本を読むことは、心と体に栄養を与えること。読むと元気が出る、そして役に立つ、ビタミンたっぷりの“おいしい”本をご紹介していきます。

【書評】『すべてを手にする人が捨てている41のこと』(伊庭正康)

 お薦めの本の紹介です。
 伊庭正康さんの『すべてを手にする人が捨てている41のこと』です。

 伊庭正康(いば・まさやす)さんは、セールスコンサルタント・ストレスコーピングコーチです。

“とらわれ”を捨てるだけで、あなたの人生は劇的に変わる!

 生活するのに、困っていない。
 けれど、漠然とした、将来への不安を抱えている。

 今の世の中、そんな人は多いでしょう。
 伊庭さんも、そんなモヤモヤを抱えていたひとりでした。

 独立をきっかけに、「不得手なことはしない」と決意をした伊庭さん。
 すると、自分でも想定していないほど大きな成果が出て、驚いたそうです。

 でも、不思議なことがある。
 じつは、私自身の能力は会社員時代ととくに変わっているわけではないのだ。
 独立前のモヤモヤしていたときと、まったく一緒だ。

 この本を書いた目的はここにある。

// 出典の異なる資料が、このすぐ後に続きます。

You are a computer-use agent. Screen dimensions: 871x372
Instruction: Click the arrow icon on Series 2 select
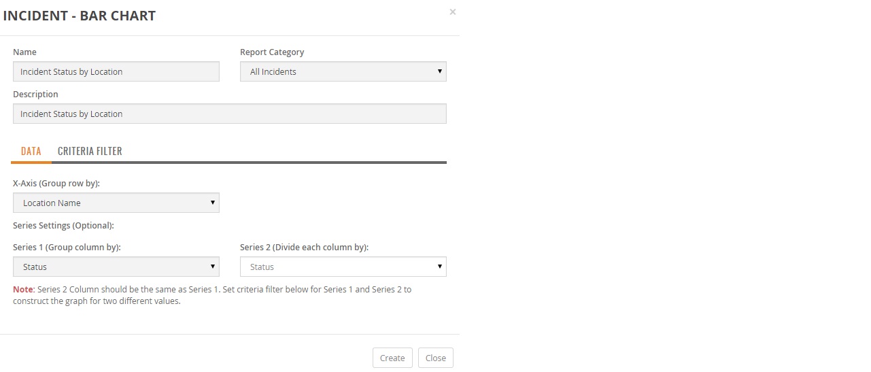(439, 267)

私は別に、あなたに「独立をしよう!」と提案するつもりはまったくないし、そんなことは人それぞれでいいと思う。
 私が言いたいのは、
 能力はそのままに、
 転職をしなくても、
 ましてや独立なんてしなくても、
 どんな人でも、本書で紹介するちょっとした“とらわれ”を捨てるだけで、フワリと上昇気流に乗り、今とはまったく別の世界にいけるということだ。

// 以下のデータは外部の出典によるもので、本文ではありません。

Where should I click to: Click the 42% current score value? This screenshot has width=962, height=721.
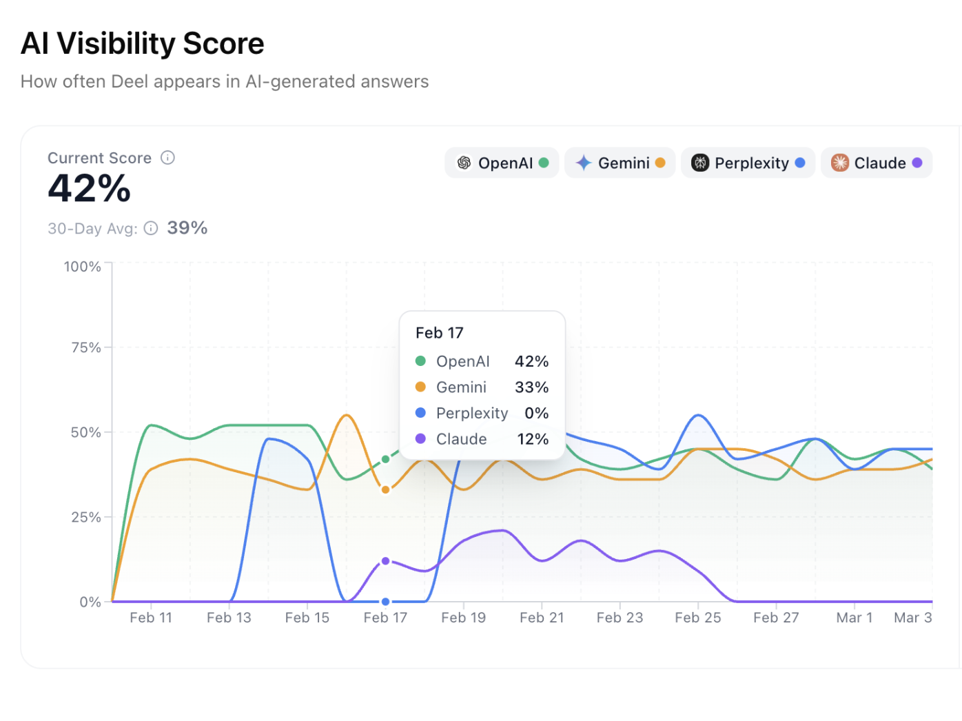tap(90, 189)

 よく、自分を変えようと、資格や語学、ビジネススキルなど、あれこれ手をつける人がいる。もちろん、本当にあなたがやりたいことなら問題ないのだが、そうでない場合、どんなにやることを増やしても、決してモヤモヤは消すことはできない。
 自分の望む理想の人生を手に入れるための近道は、やるべきことを増やすのではなく、捨てることだからだ。

 こんなこともある。
 私は仕事柄、経営者をはじめ、エグゼクティブ、トップセールスといった、いわゆる世間から「一目置かれる人」と接する機会が多い。
 そこでも、先ほどとまったく同じ気づきがあるのだ。
 私の知るエグゼクティブ、トップセールスと呼ばれる人たちの「能力」は、私たちとそれほど差があるわけではない。
 言っては悪いが、むしろダメな部分がある人のほうが多い。
 たとえば、私の知る屋根を修理する会社のカリスマ社長は、高所恐怖症だ。
 また、ハワイナンバーワンのフリーペーパーを発行する会社の名物社長は、英語で商談ができないという。
 さらに、ある大手企業で伝説と呼ばれるトップセールスは、自らを「人の気持ちを読めない学習障害」だと言っている。
 でも、彼らは上昇気流に乗り、他の人がマネできない「異次元の世界」にいる。
 そんな彼らが言うこと決まっている。
「自分は、本当にたいしたことのない人間だ。ただ、不得手なことはやらないと決めている」と。そう、彼らも捨てているのだ。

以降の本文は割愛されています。